Internet DRAFT - draft-rtgyangdt-rtgwg-ni-model
draft-rtgyangdt-rtgwg-ni-model
Network Working Group L. Berger
Internet-Draft LabN Consulting, L.L.C.
Intended status: Standards Track C. Hopps
Expires: November 18, 2016 Deutsche Telekom
A. Lindem
Cisco Systems
D. Bogdanovic
May 17, 2016
Network Instance Model
draft-rtgyangdt-rtgwg-ni-model-00
Abstract
This document defines a network instance module. This module along
with the logical network element module can be used to manage the
logical and virtual resource representations that may be present on a
network device. Examples of common industry terms for logical
resource representations are Logical Systems or Logical Routers.

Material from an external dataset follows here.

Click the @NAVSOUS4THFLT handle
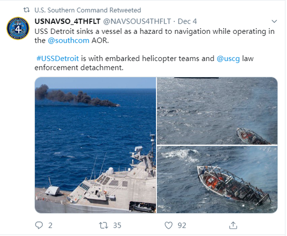The image size is (287, 236). pyautogui.click(x=137, y=21)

Examples of common industry terms for virtual resource
representations are Virtual Routing and Forwarding (VRF) instances
and Virtual Switch Instances (VSIs).
Status of This Memo
This Internet-Draft is submitted in full conformance with the
provisions of BCP 78 and BCP 79.
Internet-Drafts are working documents of the Internet Engineering
Task Force (IETF). Note that other groups may also distribute
working documents as Internet-Drafts. The list of current Internet-
Drafts is at http://datatracker.ietf.org/drafts/current/.
Internet-Drafts are draft documents valid for a maximum of six months
and may be updated, replaced, or obsoleted by other documents at any
time. It is inappropriate to use Internet-Drafts as reference
material or to cite them other than as "work in progress."
This Internet-Draft will expire on November 18, 2016.
Copyright Notice
Copyright (c) 2016 IETF Trust and the persons identified as the
document authors. All rights reserved.
This document is subject to BCP 78 and the IETF Trust's Legal
Provisions Relating to IETF Documents
Berger, et al. Expires November 18, 2016 [Page 1]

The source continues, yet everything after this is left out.